Given records =
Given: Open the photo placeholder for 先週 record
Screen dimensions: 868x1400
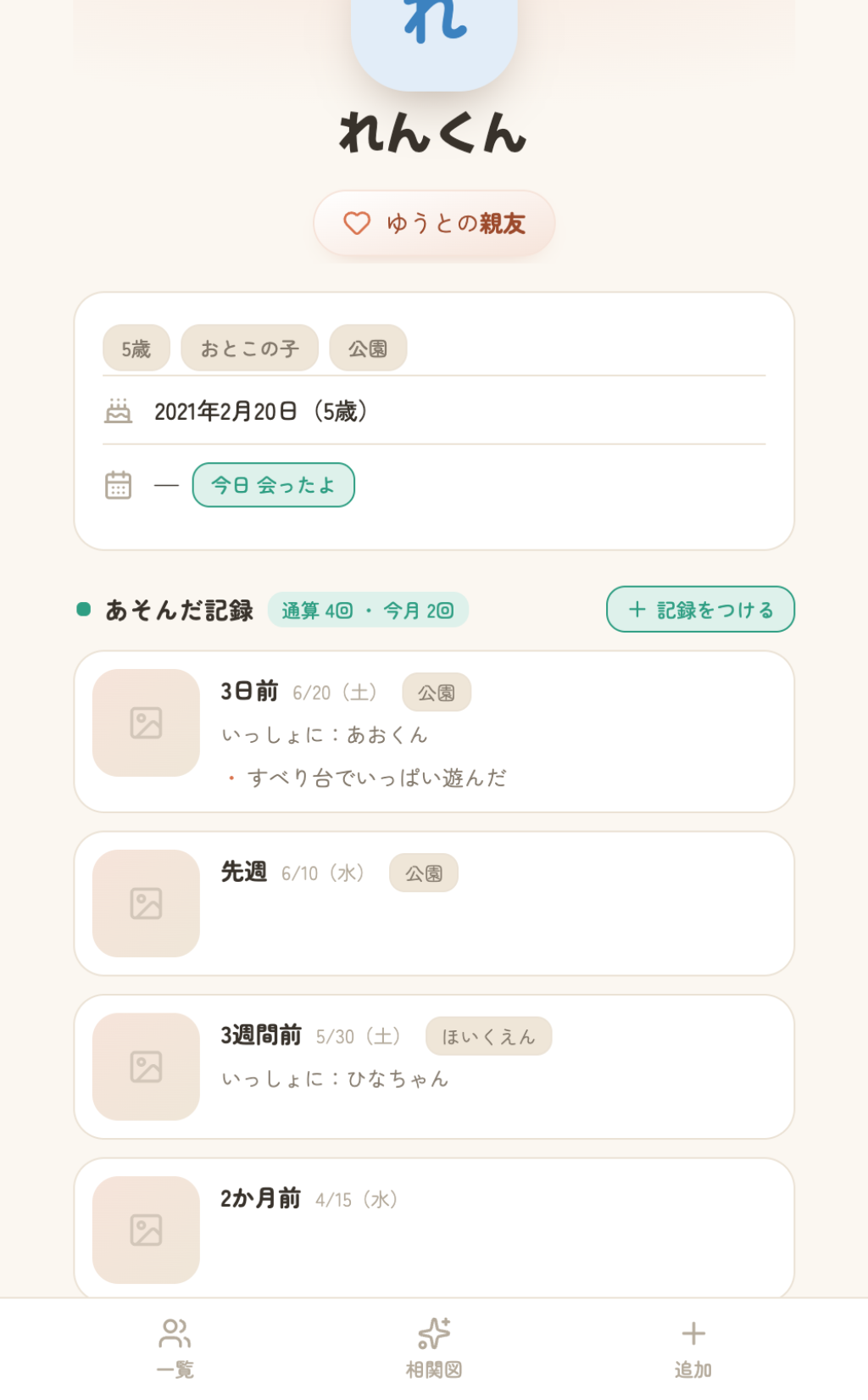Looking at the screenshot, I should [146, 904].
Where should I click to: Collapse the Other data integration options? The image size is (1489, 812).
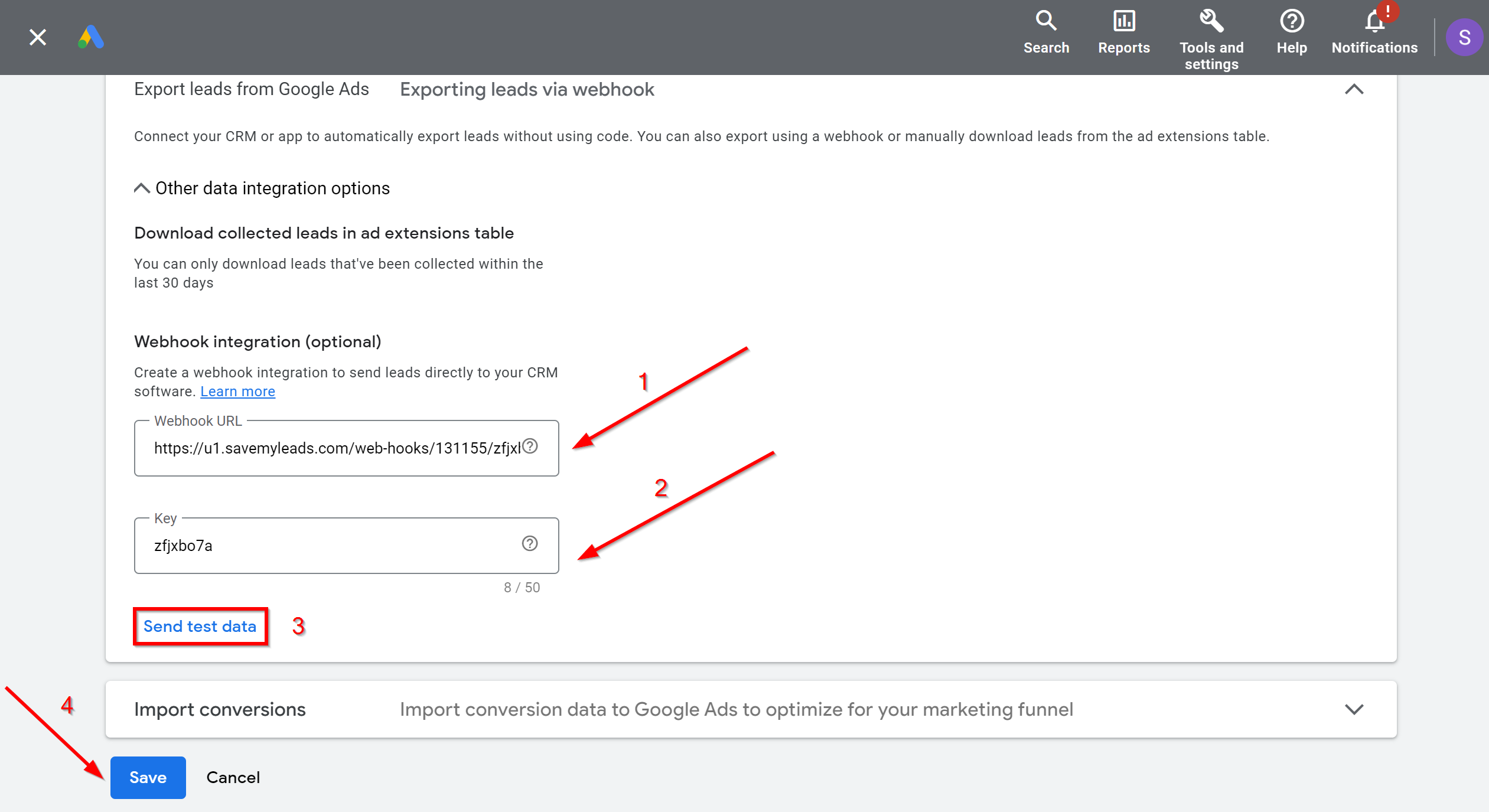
==
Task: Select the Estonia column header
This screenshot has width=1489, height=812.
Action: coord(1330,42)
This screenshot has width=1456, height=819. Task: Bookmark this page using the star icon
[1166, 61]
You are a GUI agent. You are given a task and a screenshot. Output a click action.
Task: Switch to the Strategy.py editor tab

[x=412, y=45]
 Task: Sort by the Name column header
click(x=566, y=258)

Your objective =
Copy out word for word the material from the line that contains "Given: Open the" through the line that contains "Where should I", and leave the pictures out of your copy.

Solution for this exercise =
Given: Open the photo placeholder for 先週 record
Screen dimensions: 868x1400
Looking at the screenshot, I should [146, 904].
Where should I click to: Collapse the Other data integration options? The image size is (1489, 812).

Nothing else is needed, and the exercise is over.